The first age of synth-pop was a shot in the arm that British music didn’t realise that it needed as the 60s utopian dream gave way to the pressurised vacuum and realistic demands that the 1970s pushed upon a beige and dispirited land. Punk and Disco had filled the void left by the power pop years and the muscle of the first wave of Progressive Rock, the new wave of Heavy Metal was still come and blow the minds of many, but the advent of bands such as The Human league, Depeche Mode, Heaven 17, ABC and Blancmange were ready to add a sense of new direction to the charts and the lives of those who were too young for Punk, too cool for Disco.
The big three from Sheffield always seemed to dominate the headlines, the beauty of Basildon was always going to make itself known, but to the absolute craft always displayed by the duo that made up Blancmange, that was arguably the seminal display of what the genre could achieve, one that was proved eternally by their reading of Abba’s The Day Before You Came, which to this day surely ranks as one of the all-time cover version ever produced.
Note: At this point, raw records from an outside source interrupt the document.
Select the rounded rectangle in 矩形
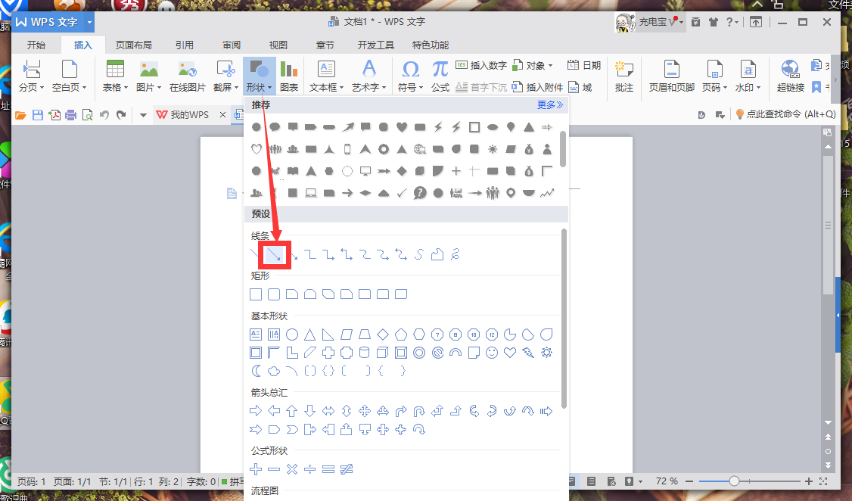The image size is (852, 501). [274, 294]
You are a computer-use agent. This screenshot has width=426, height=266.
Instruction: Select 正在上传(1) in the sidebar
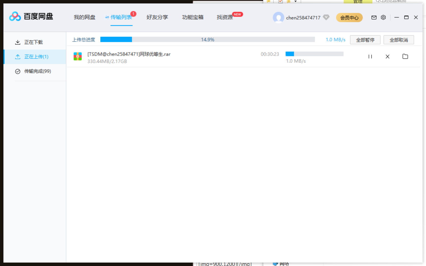point(36,57)
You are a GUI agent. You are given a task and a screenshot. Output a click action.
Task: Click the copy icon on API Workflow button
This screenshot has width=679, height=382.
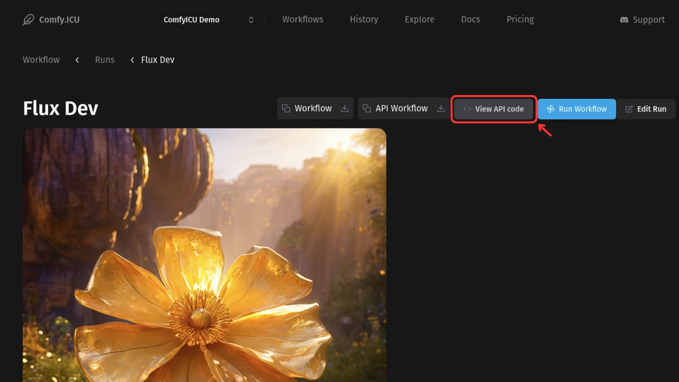click(367, 108)
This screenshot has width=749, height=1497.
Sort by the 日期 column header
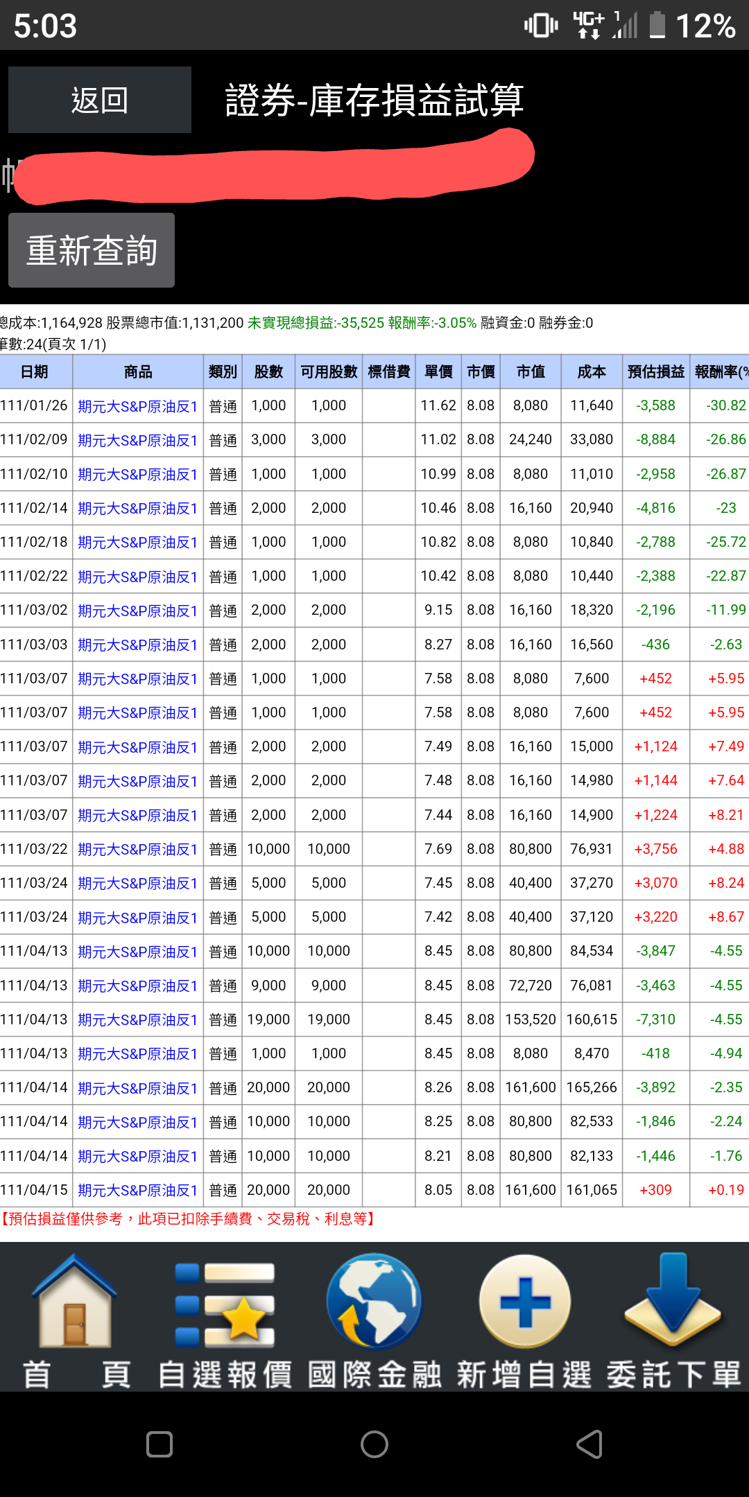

On 19th October 2018, Blancmange released a new album of ten songs composed by Neil Arthur, and arranged, co-produced and mixed with Benge (Wrangler/Creep Show) at the latter’s Memetune Studios in Cornwall. This followed their collaborative project Fader (the debut First Light album came out in June 2017) and they also worked together on last year’s Blancmange record Unfurnished Rooms, described by Mojo as “detached, wistful, touched by computer-age unease.”
Blancmange will now be returning to Liverpool, the scene of many a conquest of synth-pop hearts and will be taking in The Arts Club on May 4th as part of a U.K. Tour.